• _DIRECTIONS FOR THIS TASK_: Rewrite the records below as a Markdown table with the columns "Row" and "Line", one row per line with blank lines omitted, and leave the pictures out.

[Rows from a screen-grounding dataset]
▽
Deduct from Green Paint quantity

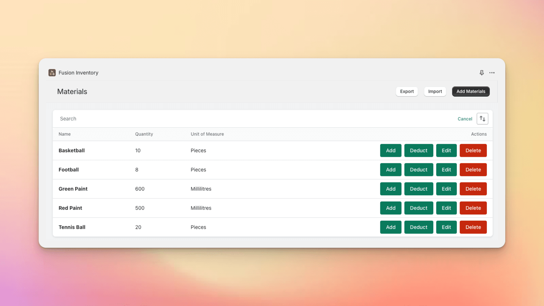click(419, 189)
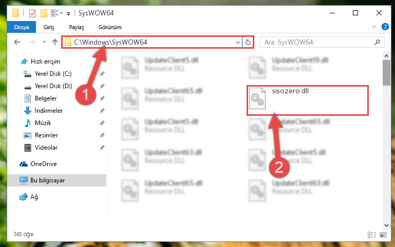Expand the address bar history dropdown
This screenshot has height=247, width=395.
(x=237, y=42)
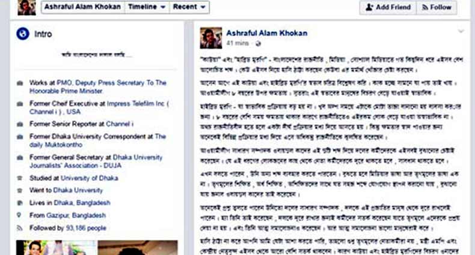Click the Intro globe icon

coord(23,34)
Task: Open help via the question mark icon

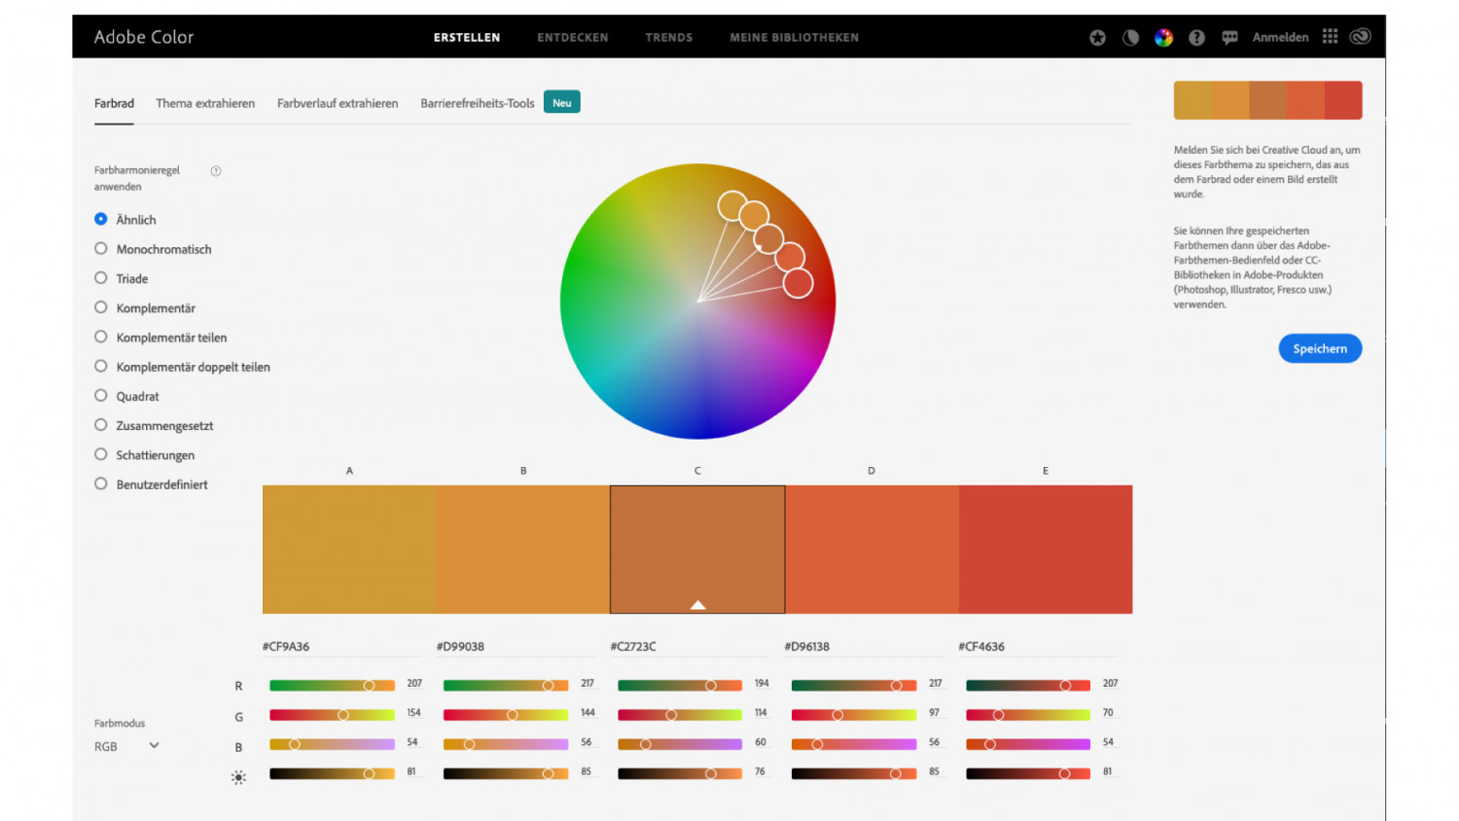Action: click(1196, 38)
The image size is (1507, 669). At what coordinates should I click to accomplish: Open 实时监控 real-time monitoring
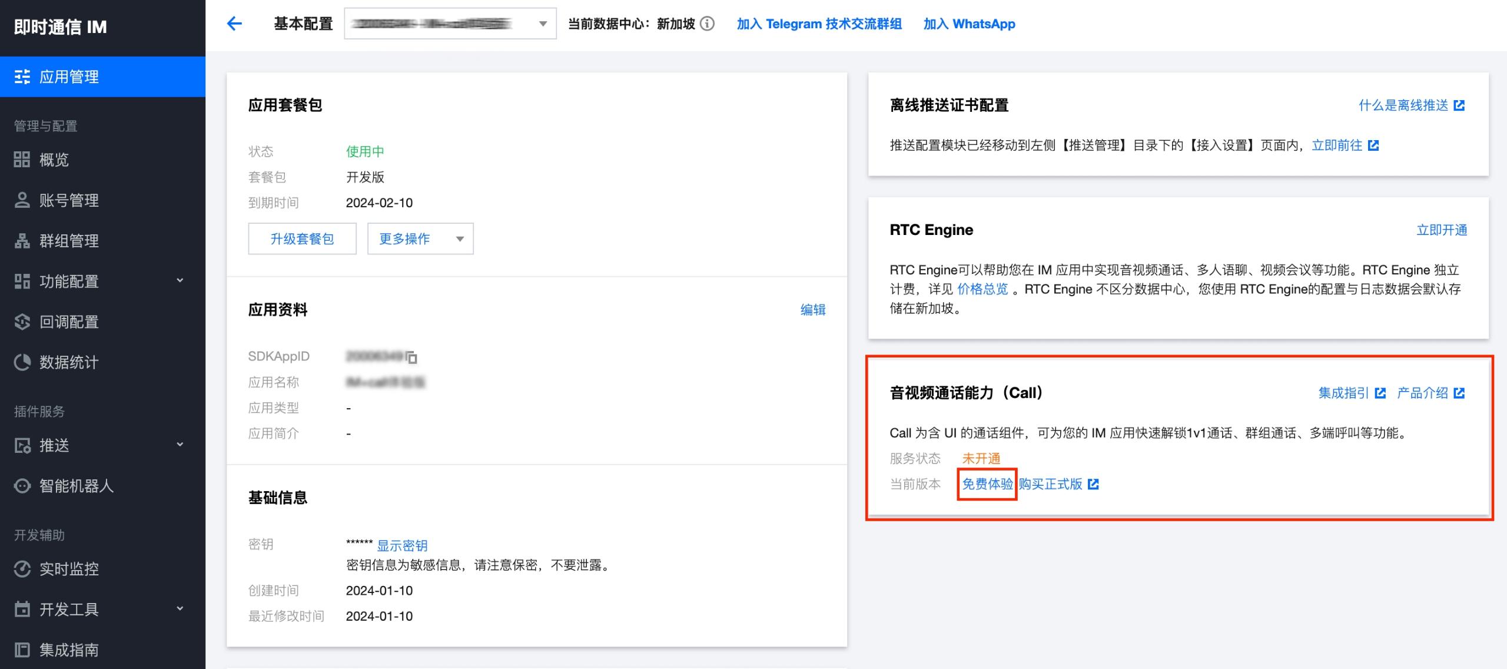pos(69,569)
△
• _TASK RESULT_:
| Row | Line |
|---|---|
| 1 | Deduct from Green Paint quantity |
| 2 | click(419, 189) |
| 3 | Expand the address bar history dropdown |
| 4 | This screenshot has height=247, width=395. |
| 5 | (x=237, y=42) |
| 6 | Click the Intro globe icon |
| 7 | coord(23,34) |
| 8 | Task: Open help via the question mark icon |
| 9 | Action: click(1196, 38) |
| 10 | The image size is (1507, 669). At what coordinates should I click to accomplish: Open 实时监控 real-time monitoring |
| 11 | pos(69,569) |